▸ Data under study:

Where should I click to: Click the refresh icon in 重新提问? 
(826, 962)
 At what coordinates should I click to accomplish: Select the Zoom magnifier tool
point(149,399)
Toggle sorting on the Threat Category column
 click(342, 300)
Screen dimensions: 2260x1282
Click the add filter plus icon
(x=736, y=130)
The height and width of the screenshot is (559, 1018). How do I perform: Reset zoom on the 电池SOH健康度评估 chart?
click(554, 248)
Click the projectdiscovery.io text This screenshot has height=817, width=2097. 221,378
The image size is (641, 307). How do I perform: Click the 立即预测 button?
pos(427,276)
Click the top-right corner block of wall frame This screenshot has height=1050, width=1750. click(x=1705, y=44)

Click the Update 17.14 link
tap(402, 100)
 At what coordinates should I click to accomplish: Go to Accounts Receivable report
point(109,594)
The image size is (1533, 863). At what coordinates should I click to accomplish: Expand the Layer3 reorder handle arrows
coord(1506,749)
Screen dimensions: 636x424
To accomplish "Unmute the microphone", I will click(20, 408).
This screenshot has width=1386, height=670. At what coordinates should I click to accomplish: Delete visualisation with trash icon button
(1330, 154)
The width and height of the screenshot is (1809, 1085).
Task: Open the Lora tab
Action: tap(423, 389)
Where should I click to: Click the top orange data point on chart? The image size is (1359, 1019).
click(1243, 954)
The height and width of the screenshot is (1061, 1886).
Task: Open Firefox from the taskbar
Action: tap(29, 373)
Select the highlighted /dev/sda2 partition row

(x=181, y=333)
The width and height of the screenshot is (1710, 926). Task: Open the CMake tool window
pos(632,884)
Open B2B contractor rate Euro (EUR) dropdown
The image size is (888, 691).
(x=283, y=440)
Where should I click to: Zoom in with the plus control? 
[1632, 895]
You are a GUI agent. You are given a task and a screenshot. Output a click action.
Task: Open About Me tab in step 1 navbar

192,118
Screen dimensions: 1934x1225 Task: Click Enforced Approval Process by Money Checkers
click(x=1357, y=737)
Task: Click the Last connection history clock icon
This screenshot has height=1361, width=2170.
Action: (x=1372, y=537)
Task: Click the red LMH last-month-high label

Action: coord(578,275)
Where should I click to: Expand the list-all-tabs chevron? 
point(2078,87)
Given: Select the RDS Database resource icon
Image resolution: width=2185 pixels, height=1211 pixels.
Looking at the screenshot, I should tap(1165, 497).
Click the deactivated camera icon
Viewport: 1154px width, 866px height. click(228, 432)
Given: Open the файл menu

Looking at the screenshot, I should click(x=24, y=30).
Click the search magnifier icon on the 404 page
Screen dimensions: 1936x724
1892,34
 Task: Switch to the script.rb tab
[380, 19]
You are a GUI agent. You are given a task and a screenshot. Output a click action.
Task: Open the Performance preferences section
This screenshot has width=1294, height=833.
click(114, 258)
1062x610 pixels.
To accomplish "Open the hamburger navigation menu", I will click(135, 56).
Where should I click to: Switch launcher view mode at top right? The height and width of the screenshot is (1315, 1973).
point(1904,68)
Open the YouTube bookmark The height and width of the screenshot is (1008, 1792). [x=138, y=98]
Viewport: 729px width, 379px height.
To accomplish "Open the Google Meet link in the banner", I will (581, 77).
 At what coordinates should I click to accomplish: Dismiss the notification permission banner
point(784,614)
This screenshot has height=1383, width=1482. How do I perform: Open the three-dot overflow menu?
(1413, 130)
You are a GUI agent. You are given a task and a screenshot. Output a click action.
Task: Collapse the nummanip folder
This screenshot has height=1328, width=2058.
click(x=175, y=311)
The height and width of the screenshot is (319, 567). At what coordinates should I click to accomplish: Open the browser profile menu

▸ Aim of the task:
All of the entries above, written out exactly, make up the reply.

▸ Your response:
Where should I click to: Click the refresh icon in 重新提问? 
(826, 962)
 At what coordinates should I click to accomplish: Select the Zoom magnifier tool
point(149,399)
Toggle sorting on the Threat Category column
 click(342, 300)
Screen dimensions: 2260x1282
Click the add filter plus icon
(x=736, y=130)
The height and width of the screenshot is (559, 1018). How do I perform: Reset zoom on the 电池SOH健康度评估 chart?
click(554, 248)
Click the projectdiscovery.io text This screenshot has height=817, width=2097. 221,378
The image size is (641, 307). How do I perform: Click the 立即预测 button?
pos(427,276)
Click the top-right corner block of wall frame This screenshot has height=1050, width=1750. click(x=1705, y=44)

Click the Update 17.14 link
tap(402, 100)
 At what coordinates should I click to accomplish: Go to Accounts Receivable report
point(109,594)
The image size is (1533, 863). At what coordinates should I click to accomplish: Expand the Layer3 reorder handle arrows
coord(1506,749)
Screen dimensions: 636x424
To accomplish "Unmute the microphone", I will click(20, 408).
This screenshot has width=1386, height=670. At what coordinates should I click to accomplish: Delete visualisation with trash icon button
(1330, 154)
The width and height of the screenshot is (1809, 1085).
Task: Open the Lora tab
Action: tap(423, 389)
Where should I click to: Click the top orange data point on chart? The image size is (1359, 1019).
click(1243, 954)
The height and width of the screenshot is (1061, 1886).
Task: Open Firefox from the taskbar
Action: tap(29, 373)
Select the highlighted /dev/sda2 partition row

(x=181, y=333)
The width and height of the screenshot is (1710, 926). Task: Open the CMake tool window
pos(632,884)
Open B2B contractor rate Euro (EUR) dropdown
The image size is (888, 691).
(x=283, y=440)
Where should I click to: Zoom in with the plus control? 
[1632, 895]
You are a GUI agent. You are given a task and a screenshot. Output a click action.
Task: Open About Me tab in step 1 navbar

192,118
Screen dimensions: 1934x1225 Task: Click Enforced Approval Process by Money Checkers
click(x=1357, y=737)
Task: Click the Last connection history clock icon
This screenshot has height=1361, width=2170.
Action: (x=1372, y=537)
Task: Click the red LMH last-month-high label

Action: coord(578,275)
Where should I click to: Expand the list-all-tabs chevron? 
point(2078,87)
Given: Select the RDS Database resource icon
Image resolution: width=2185 pixels, height=1211 pixels.
Looking at the screenshot, I should tap(1165, 497).
Click the deactivated camera icon
Viewport: 1154px width, 866px height. click(228, 432)
Given: Open the файл menu

Looking at the screenshot, I should click(x=24, y=30).
Click the search magnifier icon on the 404 page
Screen dimensions: 1936x724
1892,34
 Task: Switch to the script.rb tab
[380, 19]
You are a GUI agent. You are given a task and a screenshot. Output a click action.
Task: Open the Performance preferences section
This screenshot has width=1294, height=833.
click(114, 258)
1062x610 pixels.
To accomplish "Open the hamburger navigation menu", I will click(135, 56).
Where should I click to: Switch launcher view mode at top right? The height and width of the screenshot is (1315, 1973).
point(1904,68)
Open the YouTube bookmark The height and width of the screenshot is (1008, 1792). [x=138, y=98]
Viewport: 729px width, 379px height.
To accomplish "Open the Google Meet link in the banner", I will (581, 77).
 At what coordinates should I click to accomplish: Dismiss the notification permission banner
point(784,614)
This screenshot has height=1383, width=1482. How do I perform: Open the three-dot overflow menu?
(1413, 130)
You are a GUI agent. You are given a task and a screenshot. Output a click action.
Task: Collapse the nummanip folder
This screenshot has height=1328, width=2058.
click(x=175, y=311)
The height and width of the screenshot is (319, 567). At what coordinates should I click to accomplish: Open the browser profile menu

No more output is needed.